Filter the entries, keeping every line with the word "computer".

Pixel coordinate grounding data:

——————

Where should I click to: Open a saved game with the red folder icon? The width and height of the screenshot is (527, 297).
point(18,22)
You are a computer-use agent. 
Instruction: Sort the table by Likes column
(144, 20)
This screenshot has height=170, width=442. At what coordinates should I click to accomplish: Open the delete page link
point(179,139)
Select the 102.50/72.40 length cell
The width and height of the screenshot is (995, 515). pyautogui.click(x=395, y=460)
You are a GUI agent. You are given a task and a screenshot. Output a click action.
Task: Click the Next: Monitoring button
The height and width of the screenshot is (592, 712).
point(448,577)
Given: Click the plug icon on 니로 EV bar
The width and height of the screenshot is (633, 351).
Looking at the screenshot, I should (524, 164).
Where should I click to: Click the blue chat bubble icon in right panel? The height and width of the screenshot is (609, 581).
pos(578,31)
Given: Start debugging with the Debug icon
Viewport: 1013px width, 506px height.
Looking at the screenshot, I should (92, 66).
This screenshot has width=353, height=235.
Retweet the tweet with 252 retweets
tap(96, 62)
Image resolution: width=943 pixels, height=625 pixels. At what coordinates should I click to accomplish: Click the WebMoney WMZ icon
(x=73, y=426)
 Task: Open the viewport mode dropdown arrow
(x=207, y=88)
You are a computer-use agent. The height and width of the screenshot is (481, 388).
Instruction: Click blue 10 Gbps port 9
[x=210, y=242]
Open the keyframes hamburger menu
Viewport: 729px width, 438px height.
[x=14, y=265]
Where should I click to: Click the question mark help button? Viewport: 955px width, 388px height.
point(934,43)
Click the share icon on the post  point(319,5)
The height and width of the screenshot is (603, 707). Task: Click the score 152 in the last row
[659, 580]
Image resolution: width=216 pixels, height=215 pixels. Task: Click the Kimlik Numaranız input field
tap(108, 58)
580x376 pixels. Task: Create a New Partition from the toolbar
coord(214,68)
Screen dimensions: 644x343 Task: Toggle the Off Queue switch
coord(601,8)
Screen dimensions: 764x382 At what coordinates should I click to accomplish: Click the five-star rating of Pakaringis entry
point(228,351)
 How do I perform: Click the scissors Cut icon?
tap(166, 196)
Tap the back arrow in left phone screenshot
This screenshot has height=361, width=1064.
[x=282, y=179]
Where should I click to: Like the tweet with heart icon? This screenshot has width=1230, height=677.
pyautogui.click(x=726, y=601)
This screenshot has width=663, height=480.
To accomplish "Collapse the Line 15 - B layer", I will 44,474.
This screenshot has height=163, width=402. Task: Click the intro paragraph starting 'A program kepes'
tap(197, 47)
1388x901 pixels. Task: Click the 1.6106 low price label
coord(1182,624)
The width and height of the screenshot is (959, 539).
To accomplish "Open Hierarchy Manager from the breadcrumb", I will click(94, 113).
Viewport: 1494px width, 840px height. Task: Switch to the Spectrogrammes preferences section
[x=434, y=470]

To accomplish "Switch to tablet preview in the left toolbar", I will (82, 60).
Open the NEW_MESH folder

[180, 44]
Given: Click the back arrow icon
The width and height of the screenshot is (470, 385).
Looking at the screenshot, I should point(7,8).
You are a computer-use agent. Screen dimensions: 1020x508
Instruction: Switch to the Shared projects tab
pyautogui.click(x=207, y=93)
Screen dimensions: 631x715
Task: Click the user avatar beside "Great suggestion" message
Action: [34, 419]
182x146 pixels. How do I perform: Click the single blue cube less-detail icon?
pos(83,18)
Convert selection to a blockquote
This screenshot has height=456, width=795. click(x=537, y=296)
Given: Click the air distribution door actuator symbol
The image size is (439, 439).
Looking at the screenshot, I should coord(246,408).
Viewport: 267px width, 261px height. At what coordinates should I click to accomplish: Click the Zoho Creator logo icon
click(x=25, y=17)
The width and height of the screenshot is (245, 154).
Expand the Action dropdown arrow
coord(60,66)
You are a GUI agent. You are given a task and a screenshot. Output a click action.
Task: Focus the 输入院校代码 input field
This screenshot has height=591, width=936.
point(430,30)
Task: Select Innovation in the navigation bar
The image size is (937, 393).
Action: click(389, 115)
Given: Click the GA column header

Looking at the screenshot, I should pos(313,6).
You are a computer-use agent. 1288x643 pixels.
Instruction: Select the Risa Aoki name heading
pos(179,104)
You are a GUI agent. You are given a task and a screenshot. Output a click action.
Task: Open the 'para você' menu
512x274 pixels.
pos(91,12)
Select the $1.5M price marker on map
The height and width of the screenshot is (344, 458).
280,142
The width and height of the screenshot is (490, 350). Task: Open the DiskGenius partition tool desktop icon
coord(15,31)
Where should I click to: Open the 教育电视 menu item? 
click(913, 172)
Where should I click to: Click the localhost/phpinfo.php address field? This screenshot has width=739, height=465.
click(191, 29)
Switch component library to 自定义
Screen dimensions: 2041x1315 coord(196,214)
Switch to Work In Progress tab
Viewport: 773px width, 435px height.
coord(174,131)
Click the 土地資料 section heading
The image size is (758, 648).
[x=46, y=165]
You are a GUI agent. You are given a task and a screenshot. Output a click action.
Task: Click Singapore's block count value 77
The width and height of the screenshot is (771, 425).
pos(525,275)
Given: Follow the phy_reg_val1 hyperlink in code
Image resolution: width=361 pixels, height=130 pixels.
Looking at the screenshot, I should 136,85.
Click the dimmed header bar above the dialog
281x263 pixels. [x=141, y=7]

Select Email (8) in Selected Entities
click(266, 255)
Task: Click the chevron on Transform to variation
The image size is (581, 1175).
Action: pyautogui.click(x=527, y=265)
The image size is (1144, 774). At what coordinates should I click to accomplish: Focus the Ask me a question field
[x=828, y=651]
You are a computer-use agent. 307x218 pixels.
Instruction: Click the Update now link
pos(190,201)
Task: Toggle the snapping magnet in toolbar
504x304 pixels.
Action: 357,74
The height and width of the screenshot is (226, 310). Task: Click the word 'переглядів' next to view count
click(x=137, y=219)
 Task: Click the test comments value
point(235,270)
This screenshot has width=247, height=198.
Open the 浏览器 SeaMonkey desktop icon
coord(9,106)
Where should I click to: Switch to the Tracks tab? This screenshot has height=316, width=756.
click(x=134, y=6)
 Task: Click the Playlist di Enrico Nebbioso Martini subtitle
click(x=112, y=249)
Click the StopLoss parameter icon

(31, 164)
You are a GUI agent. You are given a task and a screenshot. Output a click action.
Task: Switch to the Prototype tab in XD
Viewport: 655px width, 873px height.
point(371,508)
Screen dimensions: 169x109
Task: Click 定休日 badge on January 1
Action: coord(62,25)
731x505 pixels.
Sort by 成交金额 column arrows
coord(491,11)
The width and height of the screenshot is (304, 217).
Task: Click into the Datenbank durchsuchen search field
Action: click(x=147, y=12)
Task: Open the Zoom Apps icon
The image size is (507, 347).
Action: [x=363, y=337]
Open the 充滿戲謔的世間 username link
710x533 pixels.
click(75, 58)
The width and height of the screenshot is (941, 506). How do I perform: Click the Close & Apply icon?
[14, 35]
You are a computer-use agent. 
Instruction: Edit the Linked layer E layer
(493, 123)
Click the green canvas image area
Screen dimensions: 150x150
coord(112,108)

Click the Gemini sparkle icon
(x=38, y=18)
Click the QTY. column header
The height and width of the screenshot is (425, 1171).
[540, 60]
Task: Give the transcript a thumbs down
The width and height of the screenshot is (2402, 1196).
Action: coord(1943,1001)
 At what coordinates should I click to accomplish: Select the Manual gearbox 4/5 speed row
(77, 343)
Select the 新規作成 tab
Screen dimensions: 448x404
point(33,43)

——————

Expected output:
You are a computer-use agent. 
You are a computer-use agent. The height and width of the screenshot is (481, 388).
You are a computer-use agent. Screen dimensions: 1020x508
You are a computer-use agent. 1288x643 pixels.
You are a computer-use agent. 307x218 pixels.
You are a computer-use agent. 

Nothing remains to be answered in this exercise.